Title: Using term similarity measures for classifying short document data
Authors: Hirohisa Seki; Shuhei Toriyama
Addresses: Department of Computer Science and Engineering, Graduate School of Engineering, Nagoya Institute of Technology, Nagoya, Japan ' Department of Computer Science and Engineering, Graduate School of Engineering, Nagoya Institute of Technology, Nagoya, Japan
Abstract: Term expansion (a.k.a. document expansion), proposed by Carpineto et al., is a method used for text classification. When handling short text data like social media and blogs, we can apply the term expansion method to expand the sparse information in them.
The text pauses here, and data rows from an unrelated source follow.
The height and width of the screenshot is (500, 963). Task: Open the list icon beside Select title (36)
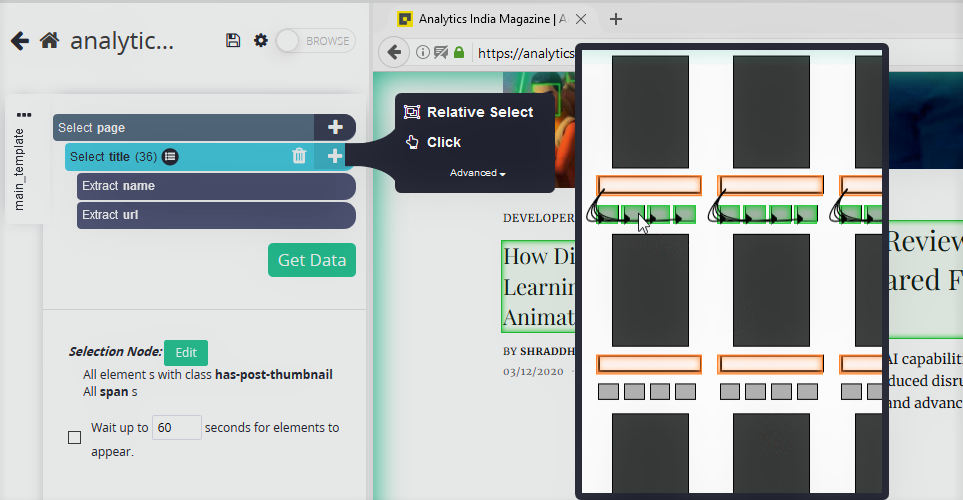[170, 157]
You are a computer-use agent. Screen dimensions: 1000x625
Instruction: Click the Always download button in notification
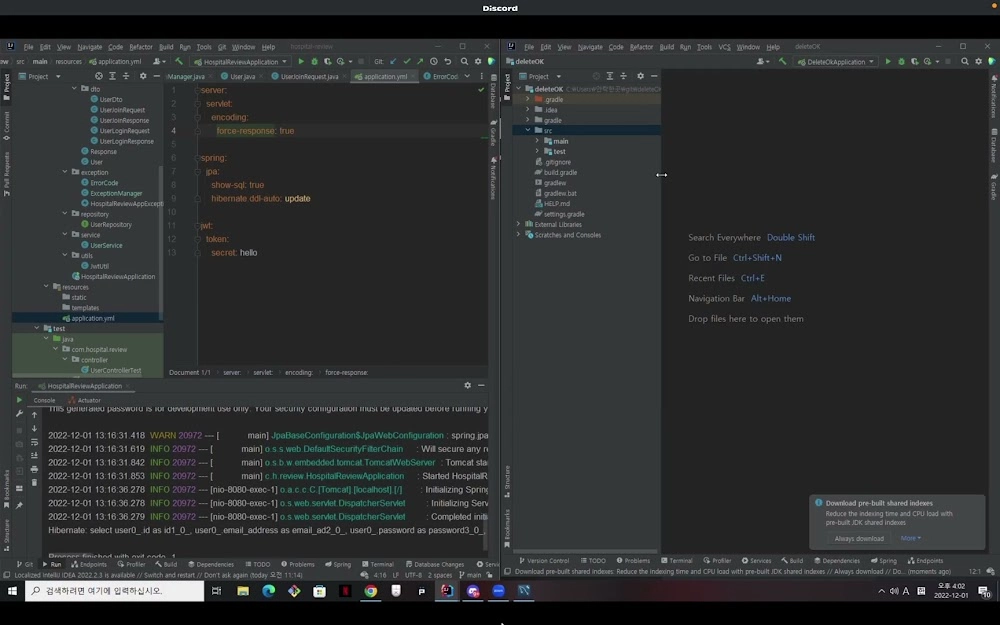860,538
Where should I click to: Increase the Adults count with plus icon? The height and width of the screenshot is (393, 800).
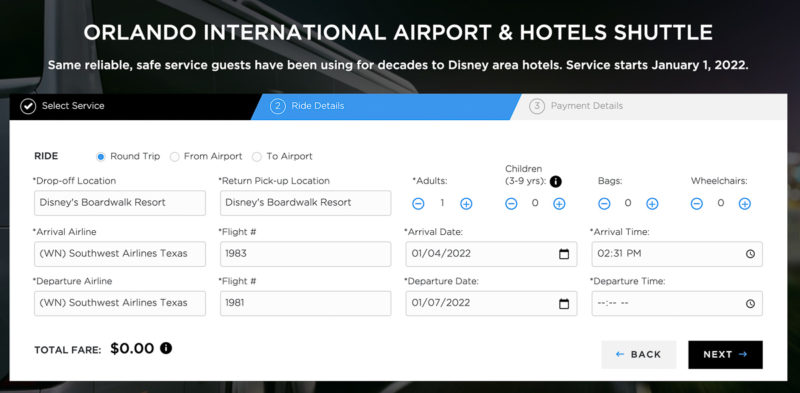tap(466, 204)
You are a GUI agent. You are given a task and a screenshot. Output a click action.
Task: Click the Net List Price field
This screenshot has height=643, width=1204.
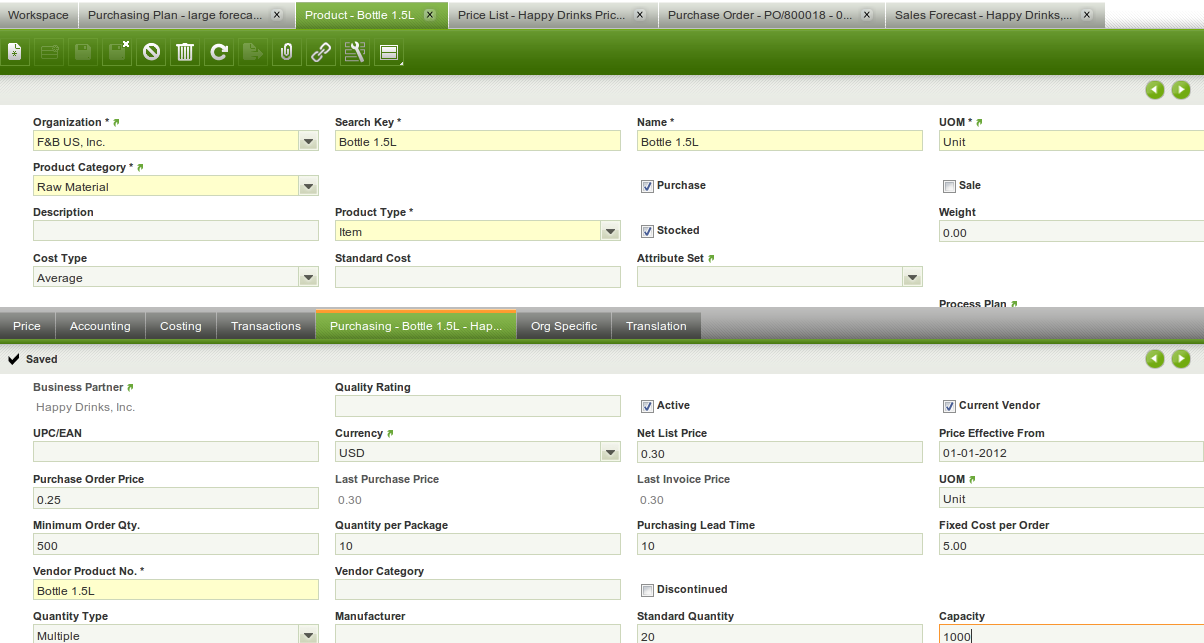(779, 454)
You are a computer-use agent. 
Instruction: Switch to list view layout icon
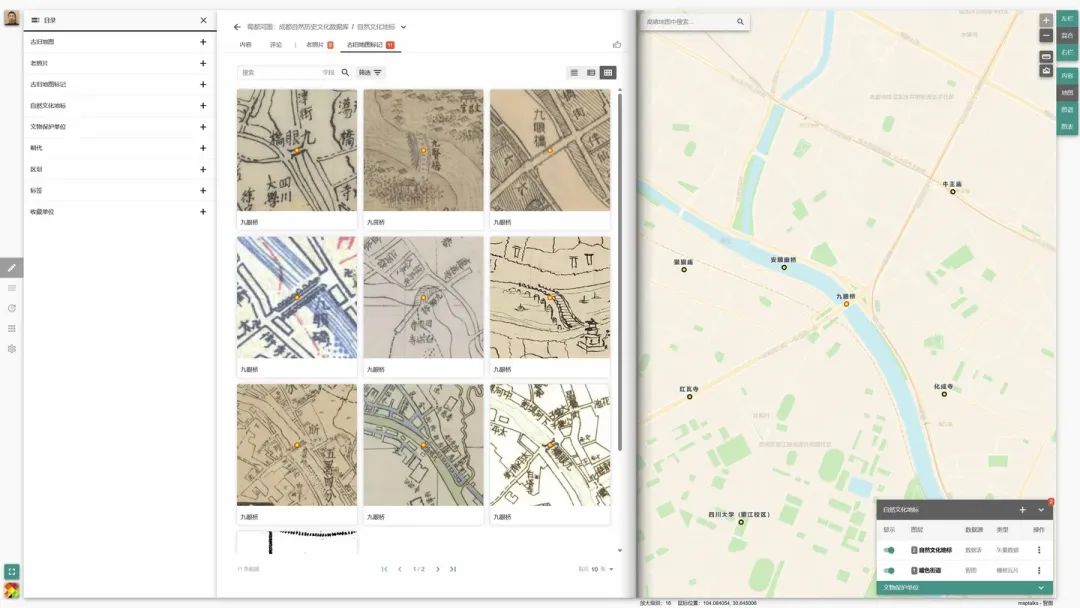pyautogui.click(x=574, y=73)
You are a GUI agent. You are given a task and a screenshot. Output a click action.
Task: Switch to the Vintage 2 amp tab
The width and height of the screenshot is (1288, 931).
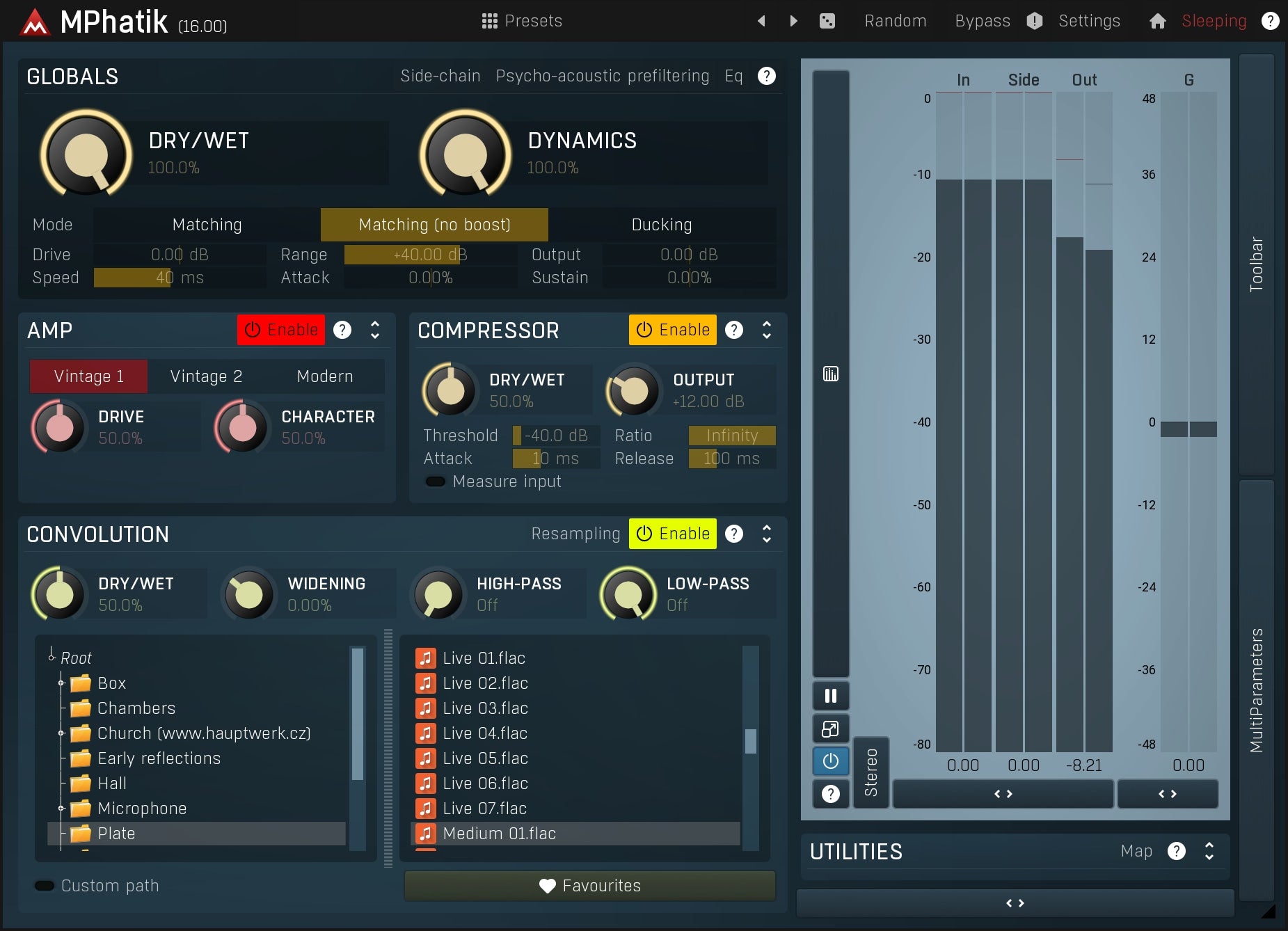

While the prior works on term expansion use an formal concept analysis (FCA)-based similarity measure defined between terms (or words), this paper studies the effectiveness of using two kinds of measures for term expansion: one is weighted similarity measures studied in FCA, and the other is some correlation measures, like cosine and all-conf, often employed in data mining. We also present some properties on the relationship between these term similarity/correlation measures and the notion of relevancy in classification. We show empirically that cosine correlation measure outperforms the prior methods in our two short document data. We also make a comparison of our approach with an latent Dirichlet allocation (LDA)-based term expansion approach by Rogers et al.
Keywords: term expansion; similarity measure; correlation; formal concepts; latent Dirichlet allocation; LDA; short document data; classification.
DOI: 10.1504/IJCISTUDIES.2021.115430
International Journal of Computational Intelligence Studies, 2021 Vol.10 No.2/3, pp.181 - 197
Received: 08 Jun 2020
Accepted: 13 Jul 2020
Published online: 02 Jun 2021 *